* [TASK TO COMPLETE] Search the material below for the word "agent". Copy every line where it is found.

* [DATA IN THIS EXERCISE]

▼

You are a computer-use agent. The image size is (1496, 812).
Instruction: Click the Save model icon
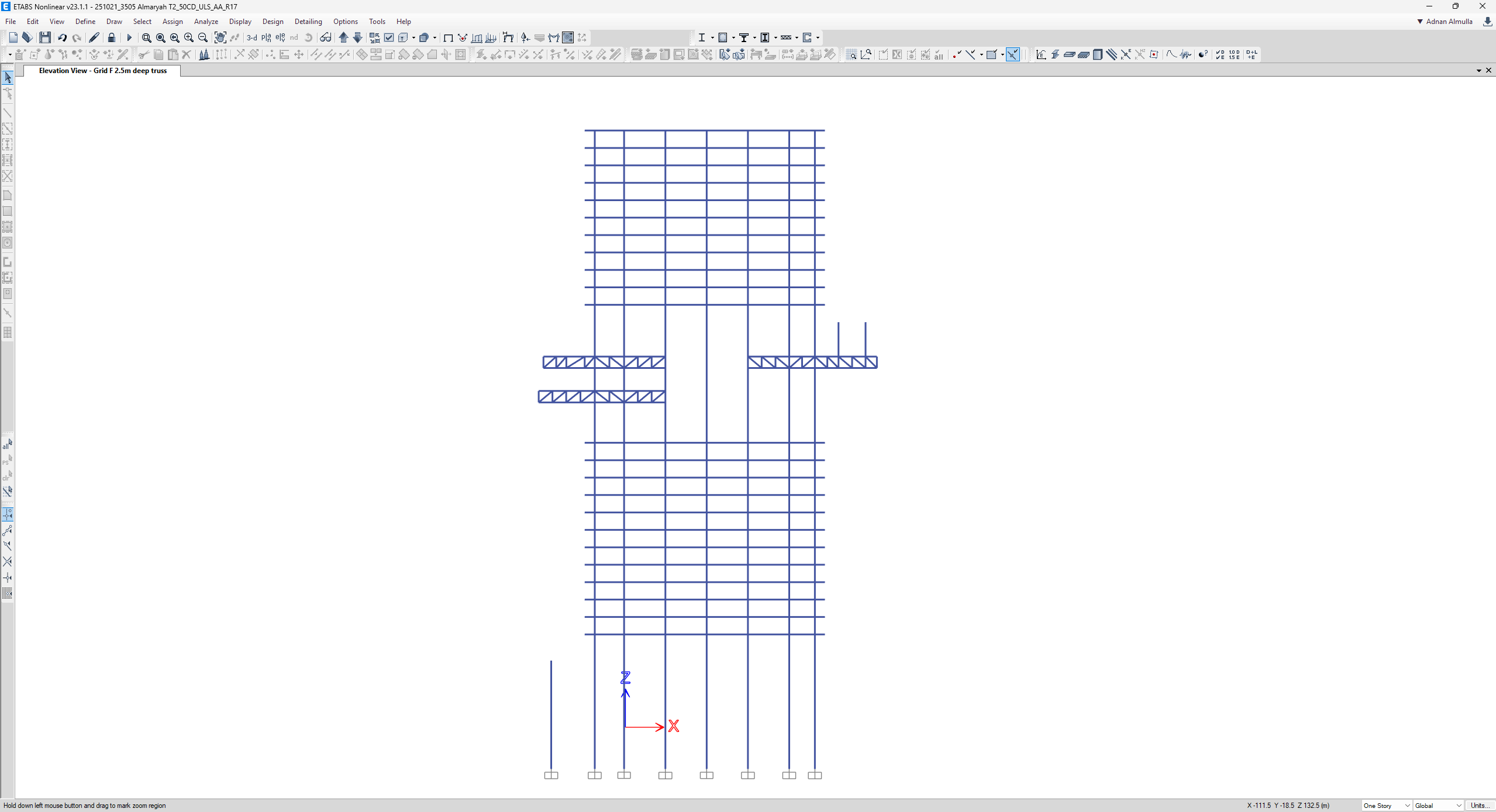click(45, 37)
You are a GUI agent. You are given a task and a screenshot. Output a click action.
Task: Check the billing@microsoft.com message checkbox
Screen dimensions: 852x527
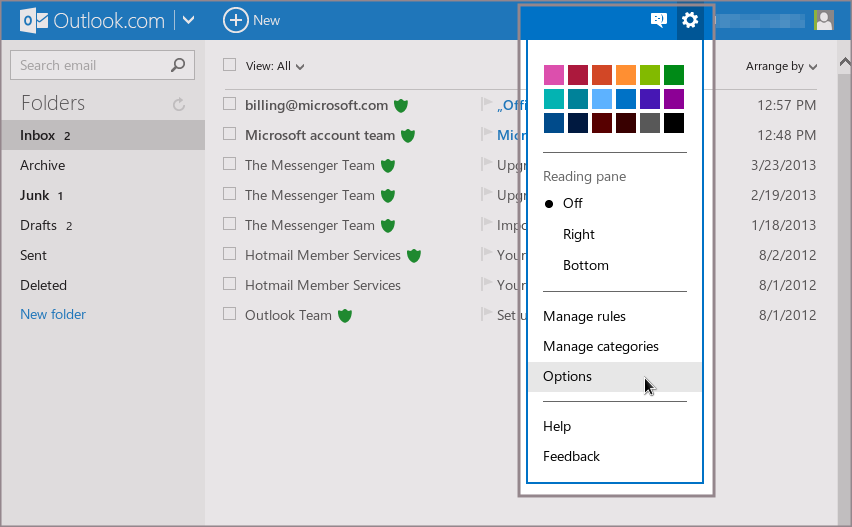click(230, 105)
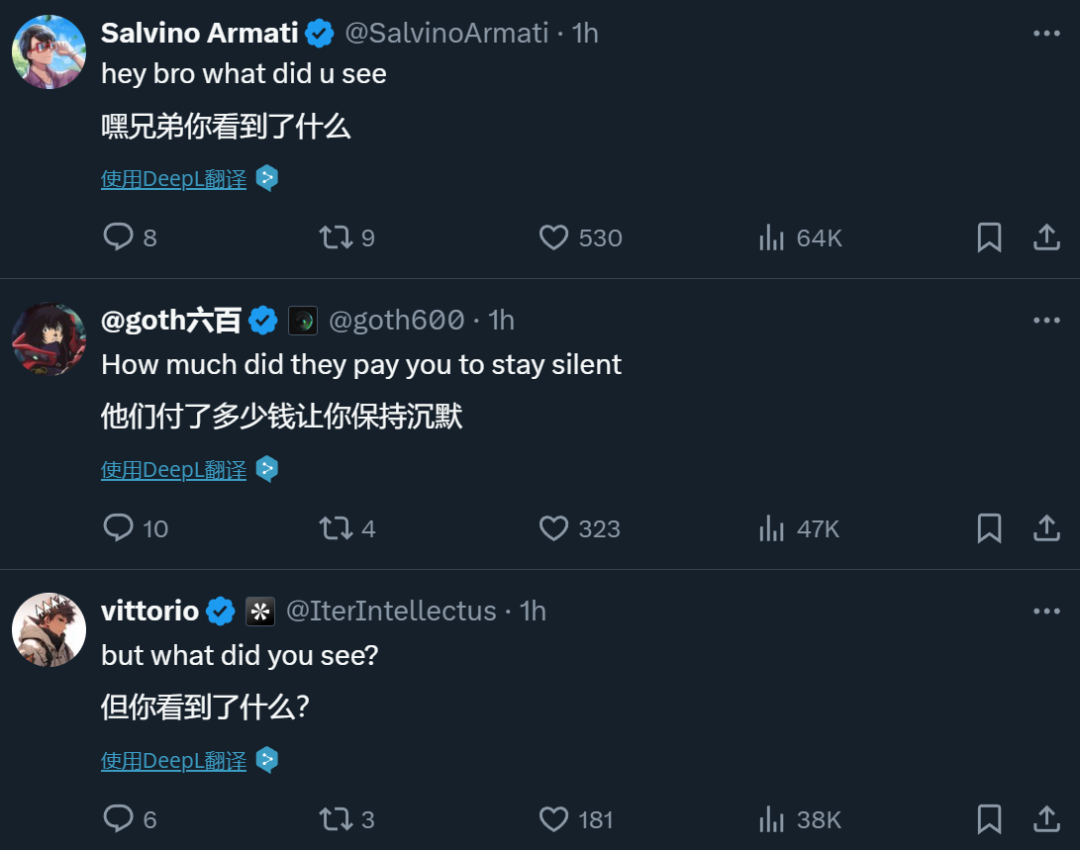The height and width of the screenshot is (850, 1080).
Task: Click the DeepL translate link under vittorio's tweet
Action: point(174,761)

▲
▼

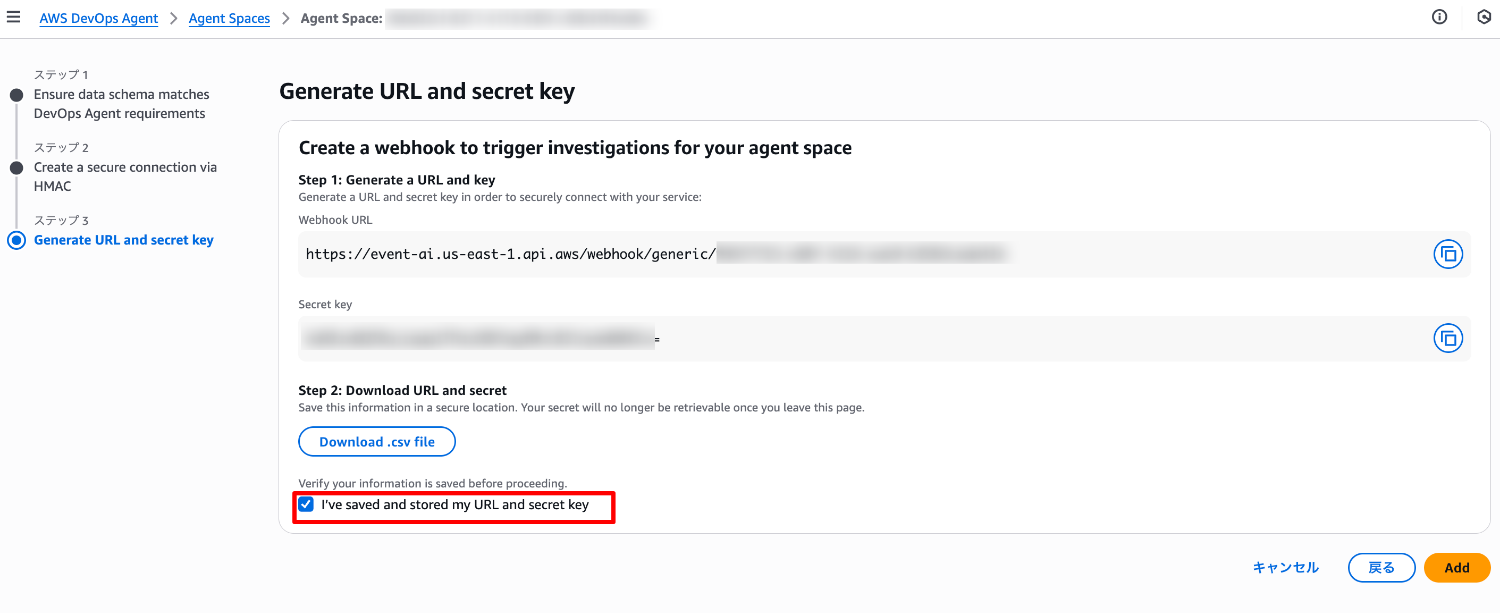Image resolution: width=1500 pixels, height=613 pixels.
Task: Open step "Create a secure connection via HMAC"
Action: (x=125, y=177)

▲
▼

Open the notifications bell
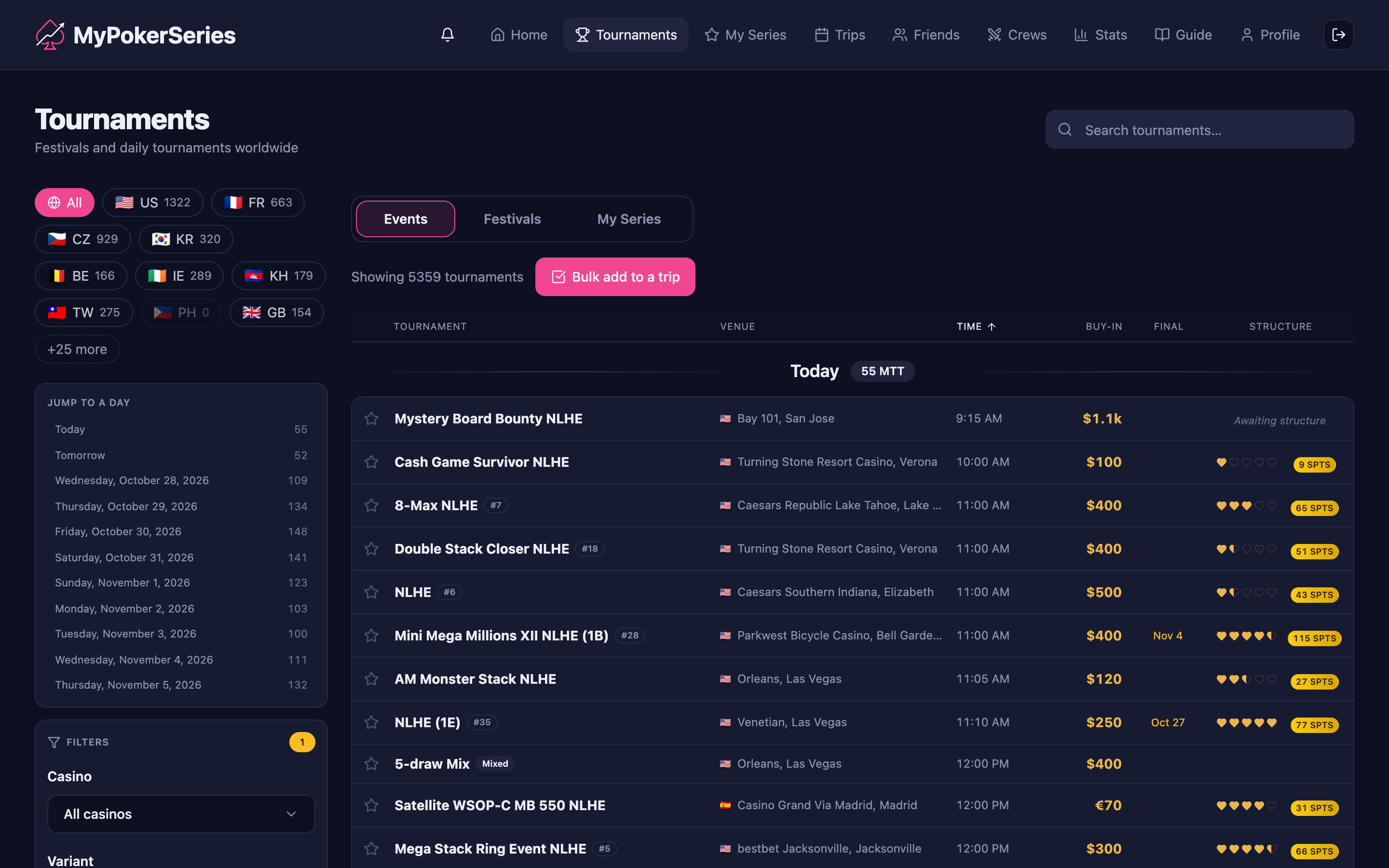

▲

* [ANSWER AREA]
You are a computer-use agent. The image size is (1496, 812).
You are a GUI agent. You are given a task and a screenshot. Output a click action.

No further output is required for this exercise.